|   On-line: 38



 
Radomiak - Puszcza Niepołomice, mecz o mistrzostwo jesieni!
Radomiak Radom jeszcze nigdy nie pokonał Puszczy Niepołomice. Podopieczni Tomasza Tułacza w tym sezonie lepiej radzą sobie na wyjazdach, ale pokonali na nich jedynie ekipy walczące o awans. Co jeszcze warto wiedzieć przed spotkaniem "Zielonych" z "Żubrami"? Porównujemy siłę i skuteczność obydwu drużyn w defensywie oraz ofensywie, sprawdzamy też, jaki sposób na Puszczę mieli inni pierwszoligowcy.



W ubiegłym roku Puszcza zdobyła niemal wszystkie stadiony beniaminków rozgrywek. Skromne zwycięstwa odniosła w Łodzi i Krakowie (1:0), nieco okazalsze w Jastrzębiu (2:0), a poległa tylko w Poznaniu (0:2). W obecnym sezonie ekipa Tomasza Tułacza ma za sobą podział punktów w Grudziądzu (1:1), ale już w domowym meczu z GKS-em Bełchatów gospodarze zebrali tęgie lanie. Na starcie z trzecim z beniaminków klub z Niepołomic przyjedzie świeżo po 1:4 od „Brunatnych”, którzy tym samym przełamali passę 10 wyjazdów bez wygranej.

Bliźniacze porażki

Oglądanie przez obrońców Puszczy bramek straconych w meczu z GKS-em podczas analizy tego spotkania, musiało być równie bolesne co „Walk of shame” dla Cersei Lannister. Pierwszy gol?

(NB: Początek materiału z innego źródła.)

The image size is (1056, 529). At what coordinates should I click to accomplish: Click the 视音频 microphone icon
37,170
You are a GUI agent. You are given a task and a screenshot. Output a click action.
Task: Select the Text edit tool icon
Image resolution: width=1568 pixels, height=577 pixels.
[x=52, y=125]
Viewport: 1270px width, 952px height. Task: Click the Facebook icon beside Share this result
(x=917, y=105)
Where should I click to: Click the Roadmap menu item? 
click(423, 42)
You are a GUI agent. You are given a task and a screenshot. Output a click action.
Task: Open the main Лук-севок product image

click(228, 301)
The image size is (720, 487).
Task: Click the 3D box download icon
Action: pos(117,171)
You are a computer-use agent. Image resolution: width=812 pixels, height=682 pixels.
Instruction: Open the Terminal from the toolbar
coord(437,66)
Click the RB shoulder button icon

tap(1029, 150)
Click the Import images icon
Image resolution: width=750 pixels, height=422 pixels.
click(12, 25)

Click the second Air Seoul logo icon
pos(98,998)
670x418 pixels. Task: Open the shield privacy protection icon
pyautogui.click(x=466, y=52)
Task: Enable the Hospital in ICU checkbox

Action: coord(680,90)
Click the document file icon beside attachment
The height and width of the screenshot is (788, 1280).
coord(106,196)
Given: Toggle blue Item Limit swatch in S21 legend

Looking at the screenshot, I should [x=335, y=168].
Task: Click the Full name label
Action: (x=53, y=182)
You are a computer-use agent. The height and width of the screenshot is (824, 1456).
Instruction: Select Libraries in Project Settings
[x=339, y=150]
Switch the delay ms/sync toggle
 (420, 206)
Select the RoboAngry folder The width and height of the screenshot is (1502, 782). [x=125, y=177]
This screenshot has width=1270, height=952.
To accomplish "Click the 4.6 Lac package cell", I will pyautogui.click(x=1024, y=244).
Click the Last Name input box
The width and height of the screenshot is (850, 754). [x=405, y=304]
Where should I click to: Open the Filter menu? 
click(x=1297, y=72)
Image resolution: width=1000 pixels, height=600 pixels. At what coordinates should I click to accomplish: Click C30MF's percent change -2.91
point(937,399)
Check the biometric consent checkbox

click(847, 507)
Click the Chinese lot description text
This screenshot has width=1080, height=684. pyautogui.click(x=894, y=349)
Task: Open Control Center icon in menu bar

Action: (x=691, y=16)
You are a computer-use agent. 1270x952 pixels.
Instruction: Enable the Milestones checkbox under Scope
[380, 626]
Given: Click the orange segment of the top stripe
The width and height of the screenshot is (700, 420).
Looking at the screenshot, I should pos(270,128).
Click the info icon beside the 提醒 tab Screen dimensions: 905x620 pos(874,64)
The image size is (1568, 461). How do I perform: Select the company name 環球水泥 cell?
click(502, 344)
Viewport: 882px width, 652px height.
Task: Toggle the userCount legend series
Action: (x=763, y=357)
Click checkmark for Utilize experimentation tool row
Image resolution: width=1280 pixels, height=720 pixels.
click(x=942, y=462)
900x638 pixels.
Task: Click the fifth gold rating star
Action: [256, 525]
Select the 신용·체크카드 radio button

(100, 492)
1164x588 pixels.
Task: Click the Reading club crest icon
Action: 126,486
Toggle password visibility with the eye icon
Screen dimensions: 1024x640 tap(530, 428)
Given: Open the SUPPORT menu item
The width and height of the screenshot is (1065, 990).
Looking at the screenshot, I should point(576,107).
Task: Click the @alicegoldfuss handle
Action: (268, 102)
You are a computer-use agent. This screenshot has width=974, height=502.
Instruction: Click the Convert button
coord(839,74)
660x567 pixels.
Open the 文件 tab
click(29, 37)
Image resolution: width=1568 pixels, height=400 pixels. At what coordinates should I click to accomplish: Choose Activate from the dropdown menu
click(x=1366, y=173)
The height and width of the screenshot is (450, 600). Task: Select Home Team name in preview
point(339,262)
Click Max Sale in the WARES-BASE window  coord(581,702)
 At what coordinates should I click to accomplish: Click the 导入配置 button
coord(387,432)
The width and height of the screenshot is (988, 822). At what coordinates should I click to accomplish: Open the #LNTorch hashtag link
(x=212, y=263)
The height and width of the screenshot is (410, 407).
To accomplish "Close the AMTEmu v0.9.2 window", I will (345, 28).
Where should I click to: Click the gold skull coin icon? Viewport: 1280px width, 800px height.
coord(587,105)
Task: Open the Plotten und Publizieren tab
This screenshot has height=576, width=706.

Chwilę po starcie gry, nieatakowany zawodnik huknął z dystansu. Drugi? Tuż po wyjściu z szatni „obciął” się defensor, który stracił piłkę i otworzył autostradę do bramki. Trzeci? Znów strata obrońcy, a po niej faul w polu karnym. Czwarty? Kontra i znów brak jakiejkolwiek chęci do zatrzymania napastnika. Bolesny widok, ale... obrona radomskiej drużyny w Legnicy nie spisała się przecież dużo lepiej. A Puszcza, podobnie jak Radomiak, nie była bezzębna. Dwukrotnie kapitalnie bronił Paweł Lenarcik, raz bełchatowian uratował słupek.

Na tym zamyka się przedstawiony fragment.